TEXTE FOURNI -
────────

Un jour dans un repas de famille Cédric a lancé un jeu, il fallait choisir des mots, des chansons et ensuite on avait droit au décodage.
Un de ces jeux dont raffolent les ados. La chanson c’était ” ce qui vous définit dans la vie ” et bien sûr toute ma tribu a éclaté de rire quand j’ai chanté : ” Travailler c’est trop dur “.

Lorsque nous étions en vacances, l’été à la Sauvageonne, Eugène avait toujours ce discours : ” On est bien là, qu’est-ce qu’on pourrait bien faire pour rester ? “. Sous-entendu : pour ne pas avoir à remonter à Paris pour travailler.

C’était l’un de ses rêves qui allait de pair avec le premier. À cette époque nous regardions ” Dallas ” le samedi soir. Mon père rêvait, non pas de la fortune de la famille Ewing mais de leur façon de vivre : il rêvait d’acheter un château ou une maison immense om nous pourrions tous vivre : ses enfants ne le quitteraient pas !
Ses trois filles et son fils se marieraient, oui bien sûr c’est normal, mais le conjoint s’installerait dans la grande maison et les petits enfants naitraient et grandiraient sous l’œil bienveillant des grands parents.

Nous ne lui disions pas que c’était un brin utopique, pas sûr que l’on ait envie de croiser une sœur ou un frère au petit déjeuner, ni que tous les repas soient des repas à 6, puis 10, puis 12 et ainsi de suite. Nous lui disions tout de même que les Ewing avaient du personnel, rien ne dit que Martine ait envie de faire la cuisine tout le temps, même si elle aime ça !

────────

DONNÉES -
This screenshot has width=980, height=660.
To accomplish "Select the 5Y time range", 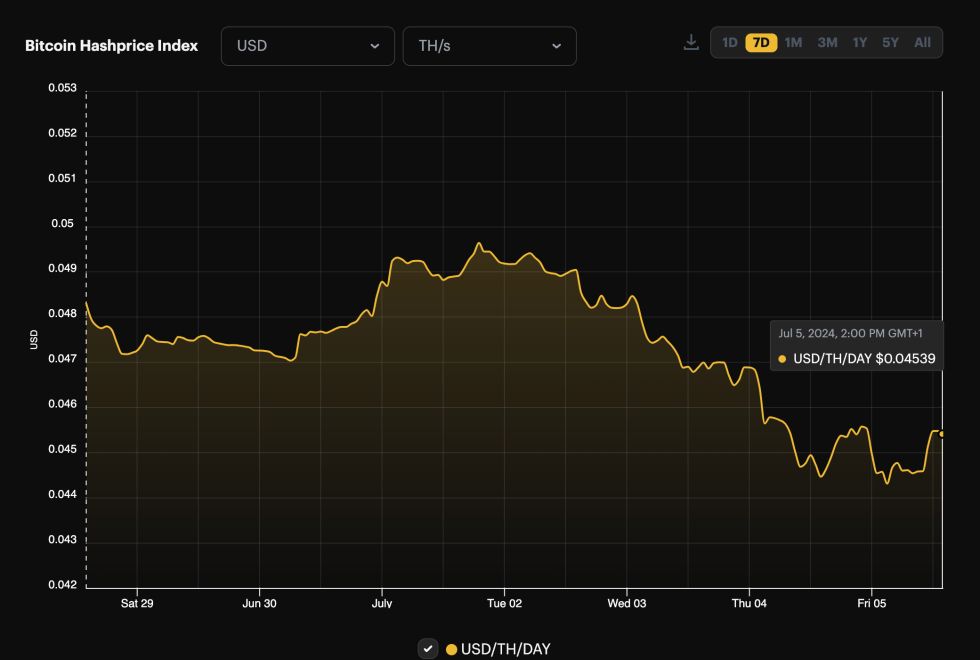I will pyautogui.click(x=890, y=42).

────────

EXERCICES -
1. Dans le texte sur les souvenirs de famille, quelle série la famille regardait-elle le samedi soir ?
2. Poursuivez, s'il vous plaît, le texte sur les souvenirs de famille à partir de sa dernière phrase.
Les données n'ont aucun lien avec le texte sur les souvenirs de famille.

EXERCICES CORRIGÉS -
1. Dallas.

2.
Un jour Eugène avait même jeté son dévolu sur un château en ruine sur la route de Normandie. Cédric et Camomille s’y voyaient déjà, même si ils le voyaient plutôt comme résidence secondaire. Pensez donc : dire à ses amis venez passer le week-end dans mon château !
Personnellement les particules et les châteaux ne m’ont jamais fait rêver, je voyais plutôt l’état castatrophique de la ruine, le nombre d’années de travaux à faire avant d’avoir un minimum de confort. Sans compter que c’était en pleine campagne, et la campagne normande l’hiver, j’en ai déjà parlé !

L’inconfort des maisons d’Eugène (surnommé Cadet Roussel) m’a toujours un peu gênée. Si je n’ai pas une chambre et une salle d’eau confortable, ça ne va pas. De plus au grand dam de mon père, j’ai besoin d’une douche par jour, alors que le reste de ma tribu pouvait passer deux ou trois jours sans toilette complète et sans se plaindre. Plus tard mon père dira que mes filles sont comme moi, et que la facture d’eau et d’éléctricité va drôlement gonfler quand nous arrivons à la Sauvageonne.
Autre temps, autre mœurs, mes parents avaient l’habitude de se laver ” au lavabo “, les bains étaient rares, Mais je m’égare.

Heureusement le château en ruine est resté un rêve. Ouf !

Le deuxième rêve d’Eugène était de ne pas travailler, ou plus exactement de ne pas rentrer à la fin des vacances. À une époque il y avait eu des ouvertures de postes à Ajeun. Nous avions même visité la ville. Martine avait trouvé ça trop petit. Je ne sais plus trop si c’est la seule raison pour laquelle ce rêve est tombé à l’eau. Il y avait certainement beaucoup de raisons. Je travaillais déjà à Paris, je n’aurais peut-être pas envie de suivre la tribu. Camomille et Cédric n’avaient pas envie de quitter Ville Natale, il fallait vendre la maison. Pas sûr qu’Eugène garde le même salaire…

Cette année là, l’hôtel du Parc à Petite Colline était à vendre. Un joli hôtel avec un parc, même si il est un peu encaissé. C’est là que j’ai logé tous mes invités quand je me suis mariée.
Eugène est donc parti dans son rêve :
- On vend tout, on achète l’hôtel ! On pourra tous y travailler ! On peut relancer l’usine de gauffres attenante !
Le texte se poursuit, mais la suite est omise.